Given a "bad block", it still may be useful to look at fdisk (if the disk has multiple partitions) to find out which partition is involved, then use debugfs (or a similar tool for the file system in question) to find out which, if any, file or other part of the file system may have been damaged. This is discussed in the the section called “Repairs in a file system”.

Then a program that can execute the REASSIGN SCSI command is required. In Linux (2.4 and 2.6 series), FreeBSD, Tru64(OSF) and Windows the author's sg_reassign in the sg3_utils package can be used. Also found in that package is sg_verify which can be used to check that a block is readable.

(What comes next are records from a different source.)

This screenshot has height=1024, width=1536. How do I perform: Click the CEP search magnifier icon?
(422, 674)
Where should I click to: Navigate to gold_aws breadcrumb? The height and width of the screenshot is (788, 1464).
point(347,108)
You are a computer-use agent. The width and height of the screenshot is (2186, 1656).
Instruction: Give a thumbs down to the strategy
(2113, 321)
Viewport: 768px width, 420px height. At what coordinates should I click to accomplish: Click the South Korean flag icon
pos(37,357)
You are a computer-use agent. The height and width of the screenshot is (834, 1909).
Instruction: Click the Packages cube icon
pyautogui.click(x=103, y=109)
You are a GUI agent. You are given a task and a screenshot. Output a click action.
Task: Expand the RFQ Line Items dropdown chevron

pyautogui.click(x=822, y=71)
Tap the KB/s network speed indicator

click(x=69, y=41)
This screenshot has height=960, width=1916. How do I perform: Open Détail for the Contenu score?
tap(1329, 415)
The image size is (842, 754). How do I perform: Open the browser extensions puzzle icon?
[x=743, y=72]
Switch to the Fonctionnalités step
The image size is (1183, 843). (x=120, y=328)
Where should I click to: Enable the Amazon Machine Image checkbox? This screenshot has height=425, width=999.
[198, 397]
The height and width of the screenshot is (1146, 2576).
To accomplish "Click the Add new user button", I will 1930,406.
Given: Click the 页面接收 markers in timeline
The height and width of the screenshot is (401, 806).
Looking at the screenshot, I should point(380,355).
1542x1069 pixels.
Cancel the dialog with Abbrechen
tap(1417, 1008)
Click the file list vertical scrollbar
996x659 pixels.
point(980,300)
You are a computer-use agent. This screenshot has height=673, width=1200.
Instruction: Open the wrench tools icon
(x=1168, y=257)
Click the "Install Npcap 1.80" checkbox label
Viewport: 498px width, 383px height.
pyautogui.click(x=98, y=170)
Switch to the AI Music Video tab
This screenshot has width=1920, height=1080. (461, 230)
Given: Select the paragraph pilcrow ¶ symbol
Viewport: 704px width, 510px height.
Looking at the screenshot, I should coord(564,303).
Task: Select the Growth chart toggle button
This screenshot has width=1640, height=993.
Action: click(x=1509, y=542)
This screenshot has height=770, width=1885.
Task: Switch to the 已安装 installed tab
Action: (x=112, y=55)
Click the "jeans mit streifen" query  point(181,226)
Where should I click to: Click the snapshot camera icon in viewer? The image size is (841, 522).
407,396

Assuming logical block address 0x123456 has been reported by smartmontools as bad block, then:

  # sg_verify --lba=0x123456 /dev/sda

should also report a problem. To check the number of elements in the GLIST before the block reassignment, try:

  # sg_reassign --grown /dev/sda

To actually reassign that address try:

  # sg_reassign --address=0x123456 /dev/sda

If that succeeded then checking the GLIST length again should indicate that it has grown by one element. If the disk was unable to recover any data, then the "new" block at lba 0x123456 has vendor specific data in it. The sg_reassign utility can also do bulk reassigns, see man sg_reassign for more information.

The dd command could be used to read the contents of the "new" block:

  # dd if=/dev/sda iflag=direct skip=0x123456 of=blk.img bs=512 count=1

and a hex editor used to view and potentially change the blk.img file. An altered blk.img file (or /dev/zero) could be written back with:

  # dd if=blk.img of=/dev/sda seek=0x123456 oflag=direct bs=512 count=1

Notes: the 0x123456 is an arbitrary hexadecimal logical block address. Recent versions of dd (e.g. those that support 'iflag=') support hexadecimal addresses. Utilities in recent versions of the sg3_utils package also accept the trailing 'h' notation for hexadecimal. Alternatively decimal numbers could be used; most window managers have a handy calculator that will do hex to decimal conversions. More work may be needed at the file system level, especially if the reassigned block held critical fs information such as a superblock or a directory.

Even if a full backup of the disk is available, or the disk has been "ejected" from a RAID, it may still be worthwhile to reassign the bad block(s) that caused the problem (or simply format the disk (see sg_format in the sg3_utils package)) and re-use the disk later (not unlike the way a replacement disk from a manufacturer might be used).

CVS $Id: $

^[1] Starting with GNU coreutils release 5.3.0, the dd command in Linux includes the options 'iflag=direct' and 'oflag=direct'. Using these with the dd commands should be helpful, because adding these flags should avoid any interaction with the block buffering IO layer in Linux and permit direct reads/writes from the raw device. Use dd --help to see if your version of dd supports these options. If not, build the latest code from alpha.gnu.org/gnu/coreutils.

^[2] Detecting and fixing an error with ECC "on the fly" and not going the further step and reassigning the block in question may explain why some disks have large numbers in their read error counter log. Various worried users have reported large numbers in the "errors corrected without substantial delay" counter field which is in the "Errors corrected by ECC fast" column in the smartctl -l error output.